Florida-based Longeveron files for a $30 million IPO, targeting aging-related conditions.
Longeveron, a Phase 2 biotech which develops cellular therapies for aging-related conditions, filed the first longevity biotech IPO of 2021 with the US Securities and Exchange Commission (SEC) earlier this month to raise up to $30 million in an initial public offering.
Longevity.Technology: Longeveron, which is based in Miami, is a clinical-stage biotech, which is developing cellular therapies with the aim of tackling specific aging-related, life-limiting and life-threatening conditions. Its lead investigational product is Lomecel-B; this is a cell-based therapy derived from culture-expanded medicinal signalling cells which have been sourced from the bone marrow of young, healthy, adult donors.
In addition, the company is currently sponsoring Phase I and II trials in Alzheimer’s disease, aging frailty, metabolic syndrome, Acute Respiratory Distress Syndrome (ARDS) and hypoplastic left heart syndrome.
In June the company announced a Phase II clinical trial to evaluate the safety and efficacy of Mesenchymal Stem Cells (LMSCs) for the treatment of aging frailty in Japanese patients.
The company has booked $6 million in revenue for the 12 months period to September 2020 and plans to list on the Nasdaq under the symbol LGVN.
Longeveron was founded in 2014 by Donald Soffer and Joshua Hare. Following a seed round in autumn 2017 which raised nearly $3m, Longeveron has received funding from several grants, including $3,8m from National Institutes of Health in October 2018 and $3m from the Alzheimer’s Association in July 2019.
The company has booked $6 million in revenue for the 12 months period to September 2020 and plans to list on the Nasdaq under the symbol LGVN. Longeveron filed confidentially in November of last year with Kingswood Capital Markets as the sole bookrunner on the deal. No pricing terms have yet been disclosed.

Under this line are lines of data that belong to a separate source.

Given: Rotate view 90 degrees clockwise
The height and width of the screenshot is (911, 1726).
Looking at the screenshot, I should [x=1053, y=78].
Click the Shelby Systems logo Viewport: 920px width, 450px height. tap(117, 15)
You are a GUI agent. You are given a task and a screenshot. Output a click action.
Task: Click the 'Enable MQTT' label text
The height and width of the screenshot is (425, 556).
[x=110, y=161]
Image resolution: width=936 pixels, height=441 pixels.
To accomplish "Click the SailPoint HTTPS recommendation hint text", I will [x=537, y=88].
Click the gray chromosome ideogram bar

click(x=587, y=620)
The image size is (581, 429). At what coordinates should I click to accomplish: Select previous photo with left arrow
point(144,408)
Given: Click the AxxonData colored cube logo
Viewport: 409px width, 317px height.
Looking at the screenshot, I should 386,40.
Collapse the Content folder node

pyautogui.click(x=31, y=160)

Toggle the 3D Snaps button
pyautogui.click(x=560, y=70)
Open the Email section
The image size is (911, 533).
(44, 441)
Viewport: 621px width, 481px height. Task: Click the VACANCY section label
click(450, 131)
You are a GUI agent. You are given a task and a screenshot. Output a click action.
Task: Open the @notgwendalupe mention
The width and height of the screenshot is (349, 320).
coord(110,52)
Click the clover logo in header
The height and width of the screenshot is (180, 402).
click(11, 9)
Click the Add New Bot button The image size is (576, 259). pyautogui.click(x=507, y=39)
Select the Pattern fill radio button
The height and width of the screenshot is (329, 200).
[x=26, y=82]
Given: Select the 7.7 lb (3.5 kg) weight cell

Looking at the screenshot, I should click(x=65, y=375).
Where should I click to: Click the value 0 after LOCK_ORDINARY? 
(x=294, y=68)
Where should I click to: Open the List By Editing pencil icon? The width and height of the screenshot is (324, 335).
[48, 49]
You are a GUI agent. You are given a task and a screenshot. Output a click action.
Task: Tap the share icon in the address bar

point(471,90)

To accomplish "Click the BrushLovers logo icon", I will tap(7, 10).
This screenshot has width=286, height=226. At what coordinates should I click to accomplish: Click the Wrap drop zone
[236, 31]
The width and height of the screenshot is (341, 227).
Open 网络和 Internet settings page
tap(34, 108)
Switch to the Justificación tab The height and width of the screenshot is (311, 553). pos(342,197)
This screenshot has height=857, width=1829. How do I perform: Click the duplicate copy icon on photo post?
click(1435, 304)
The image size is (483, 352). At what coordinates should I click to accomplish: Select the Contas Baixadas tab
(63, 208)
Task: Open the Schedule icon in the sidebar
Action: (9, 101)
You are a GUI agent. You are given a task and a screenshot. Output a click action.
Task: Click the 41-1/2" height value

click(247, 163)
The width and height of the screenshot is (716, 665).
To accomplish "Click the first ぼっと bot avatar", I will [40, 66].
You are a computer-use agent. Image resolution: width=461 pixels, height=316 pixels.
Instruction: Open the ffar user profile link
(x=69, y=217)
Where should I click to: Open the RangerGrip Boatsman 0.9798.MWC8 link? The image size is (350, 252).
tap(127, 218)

Mesenchymal Stem Cells research has other interests in the space; Mesoblast announced an exclusive worldwide licence and collaboration with Novartis for the development, manufacture and commercialisation of their MSC product remestemcel-L, with an initial focus on COVID-19 and ARDS.
In addition, Cellular Biomedicine Group, Inc, is developing allogeneic human adipose-derived MSC therapy, with phase II clinical trials in osteoarthritis underway and plans for a phase II trial for knee osteoarthritis, and Athersys, Inc‘s MultiStem clinical product is in phase III for ischemic stroke, and is, the company claims, the only investigational cell therapy for the treatment of ARDS that has been granted both Fast Track and RMAT designation by the FDA.